Conservation Biology

Marine mammals face many challenges in their environment, such as finding food, competing for mates, raising offspring, avoiding disease, and evading predators. They also face challenges from human activities, including competition for food, interactions with fishing gear, pollution (trash and chemicals), and noise. Many of the challenges imposed by humans on marine mammals can be mitigated, but this can only be effectively done when sufficient information about the biology of marine mammals is known.

The goal of the Conservation Biology program is to perform fundamental research on the biology of marine mammals, including their behavior, physiology, and ecology, with the goal of mitigating human impacts and improving the conservation of marine mammal species. Applied research is also conducted to better understand how certain types of human activity affects marine mammals. For example, we study the behavioral and physiological responses of marine mammals to noise exposure.

The results of studies conducted by the Conservation Biology program tie directly into the conservation efforts of the NMMF.

The information is made readily available through publications in scientific journals, presentations at scientific meetings, outreach to the community and public schools, and through NMMF social media. Members of the Conservation Biology research group also engage with federal regulators to ensure they are informed of the latest science relevant to marine mammal conservation and management.

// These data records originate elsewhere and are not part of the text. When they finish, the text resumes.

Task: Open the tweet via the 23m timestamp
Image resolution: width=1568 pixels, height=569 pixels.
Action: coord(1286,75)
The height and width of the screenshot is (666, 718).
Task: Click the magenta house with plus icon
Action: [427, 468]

Acoustic Monitoring of River Dolphins in the Amazon

The NMMF is collaborating with the Universitat Politècnica de Catalunya (UPC) in the Amazon to obtain a better understanding of the population structure and habitat use of the tucuxi (Sotalia fluviatilis) and the boto (Inia geoffrensis). Both of these odontocetes are threatened by human encroachment, fishing, and other activities in the Amazon. The IUCN has designated the boto as endangered, but no designation has been made for the tucuxi because it is considered data deficient, i.e. population sizes and habitat usage are largely unknown. The NMMF funded the installation of an acoustic recording node in an area believed to be frequently used by the dolphins. The data collected by the node contributes to improving our understanding of habitat use and resolving data deficiencies. The long-term goal of the effort is to establish a network of passive acoustic monitors throughout the Amazon that allow for real-time, remote monitoring for the presence of the river dolphins.